Dr. Zhang’s recent research interest in continental philosophy of medicine (Heidegger, Gadamer and Foucault) has led to the publication of a long essay: ‘Gadamer’s Phenomenological Hermeneutics of Medicine’ (ALEA International Journal of Phenomenology and Hermeneutics, 2010). She is currently working on such projects as ‘Heidegger’s Dasein Psychotherapy’ and ‘Foucault’s Discourses and Archeology of Medicine.”

Dr. Zhang’s research in classical Chinese textual traditions accumulated into a number of publications: ‘Could Cosmological Models Explain and Forecast Public Health and Weather Afflicted Ailments’ (Univ. of Hawaii Press, 2015)? ‘The Emergence of Classical Medicine in Ancient China and India’ (Roman & Littlefield, 2014), as well as a forthcoming article, ‘A Theory of Medical Cosmology of Qi-Energetic” (EASTM ‘East Asian Science, Technology and Medicine,’ Germany, 2016). Her translation of the first Chinese canonical medical treatises is now under the consideration of Columbia University Press.

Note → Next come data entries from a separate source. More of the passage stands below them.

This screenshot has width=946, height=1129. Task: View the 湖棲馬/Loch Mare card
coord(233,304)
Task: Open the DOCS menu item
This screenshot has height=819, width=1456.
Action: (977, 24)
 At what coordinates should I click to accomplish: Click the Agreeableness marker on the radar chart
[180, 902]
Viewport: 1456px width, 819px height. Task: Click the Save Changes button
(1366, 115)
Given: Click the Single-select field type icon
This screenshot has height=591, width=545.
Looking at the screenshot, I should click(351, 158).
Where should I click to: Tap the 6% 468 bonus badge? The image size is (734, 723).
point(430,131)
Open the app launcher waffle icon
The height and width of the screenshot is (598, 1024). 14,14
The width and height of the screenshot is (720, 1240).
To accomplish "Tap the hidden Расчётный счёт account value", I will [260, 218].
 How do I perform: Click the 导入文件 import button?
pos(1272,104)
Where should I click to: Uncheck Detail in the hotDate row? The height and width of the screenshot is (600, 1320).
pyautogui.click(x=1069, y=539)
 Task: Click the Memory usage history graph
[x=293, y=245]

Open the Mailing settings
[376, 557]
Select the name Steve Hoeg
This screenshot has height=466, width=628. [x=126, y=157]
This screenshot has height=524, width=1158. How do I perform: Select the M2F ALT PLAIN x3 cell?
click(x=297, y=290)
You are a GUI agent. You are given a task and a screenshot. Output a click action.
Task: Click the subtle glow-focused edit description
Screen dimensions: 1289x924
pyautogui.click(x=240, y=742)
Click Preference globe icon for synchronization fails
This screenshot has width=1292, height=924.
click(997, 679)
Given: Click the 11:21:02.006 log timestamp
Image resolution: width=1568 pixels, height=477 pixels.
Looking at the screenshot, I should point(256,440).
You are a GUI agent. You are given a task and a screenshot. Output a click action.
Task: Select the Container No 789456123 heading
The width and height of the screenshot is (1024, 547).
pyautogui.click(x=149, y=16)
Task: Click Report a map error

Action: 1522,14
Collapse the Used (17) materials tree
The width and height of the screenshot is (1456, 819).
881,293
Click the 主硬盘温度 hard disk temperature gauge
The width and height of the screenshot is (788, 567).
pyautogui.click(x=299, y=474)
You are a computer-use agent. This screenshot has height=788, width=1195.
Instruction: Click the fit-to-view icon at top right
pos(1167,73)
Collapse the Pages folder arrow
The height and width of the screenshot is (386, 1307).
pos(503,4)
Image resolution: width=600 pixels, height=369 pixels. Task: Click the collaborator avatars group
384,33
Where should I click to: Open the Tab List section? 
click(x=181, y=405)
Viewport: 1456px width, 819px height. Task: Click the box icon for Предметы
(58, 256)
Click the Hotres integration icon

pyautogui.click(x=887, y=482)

In the last two years, her course offering ranges from ‘Buddhist Philosophy,’ ‘Intro to Chinese Philosophy,’ and ‘Medicine and Science in Ancient China,’ to the graduate seminar, ‘East-West Comparative Philosophy and Religion,’ ‘Confucian Seminar,’ and ‘Continental Philosophy of Medicine.’  In the past decade, she offered a number of courses for Religious Studies that include ‘Modern Buddhist Thought,’ ‘Buddhism and Postmodernism’ and ‘Chinese Religious Thought.’